Before June 2017, photos uploaded to Unsplash were made available under the Creative Commons zero license, which is a public domain equivalent license and a waiver, which irrevocably allowed individuals to freely reuse, repurpose and remix photos for their own projects.

In June 2017, Unsplash changed the license under which they made their content available to their own license, the Unsplash License, which imposes some additional restrictions. Around 200,000 images were lost to the public domain. It is not possible to find which images had been available as CC0 prior to the license change. At the time of the license change, Creative Commons Director Ryan Merkley asked Unsplash to "either a) properly mark all the works shared using CC0 and/or b) make available a full archive of the CC0 works so they can be shared on a platform that supports open licensing".

==Other products==
In addition to its website, Unsplash provides a public application programming interface (API) that answers more than 3.8 billion photo requests per month.

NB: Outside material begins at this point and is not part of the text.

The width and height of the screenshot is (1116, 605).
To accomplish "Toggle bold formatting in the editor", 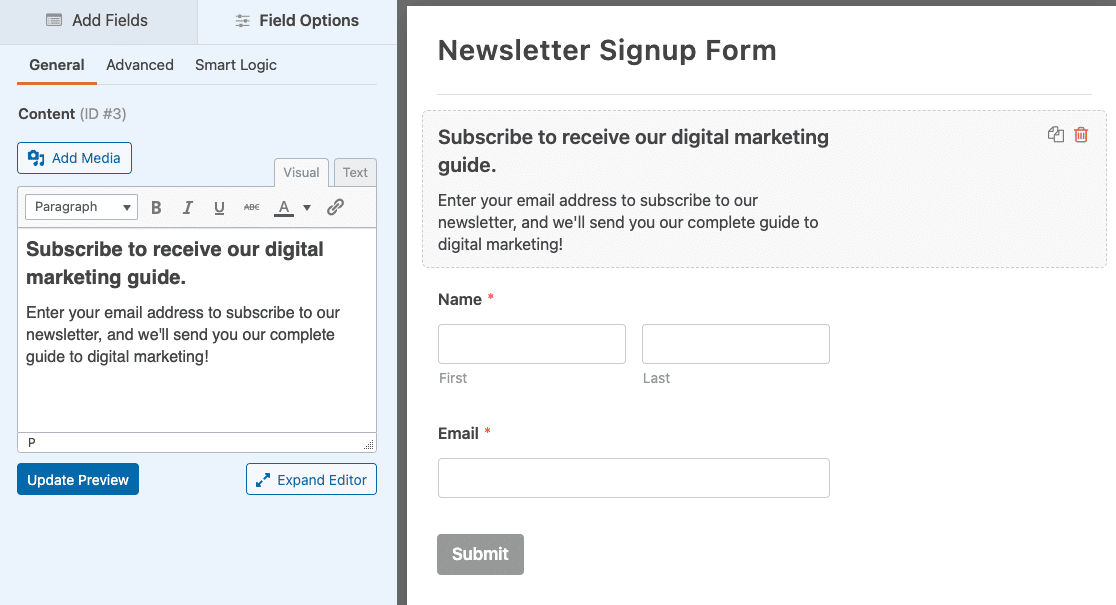I will click(x=156, y=208).
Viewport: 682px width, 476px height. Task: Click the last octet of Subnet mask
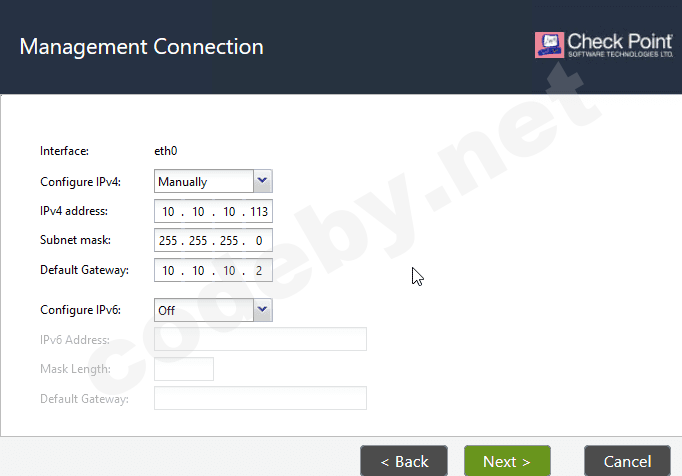(259, 241)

In 2016, while still a CC0 business, Unsplash released the Unsplash Book, the world's "first ever fully crowd-sourced" book. The book's photos, essays, and funding were all contributed by Unsplash's community. The book raised $106,000 on Kickstarter and included contributions from Harvard law professor and CC0 inventor Lawrence Lessig, and designer Tobias van Schneider.

Beyond its website and API, Unsplash has hosted photo walks in cities around the world including Tokyo, Montreal, Toronto and Boston. The photo walks are hosted by guides from the Unsplash community who show participants the best places to take photos in their city, how to use their cameras, and how to compose better photos.

In October 2022, Unsplash launched Unsplash+, a subscription for access to features, expanded legal protections, and access to content monetized by their authors.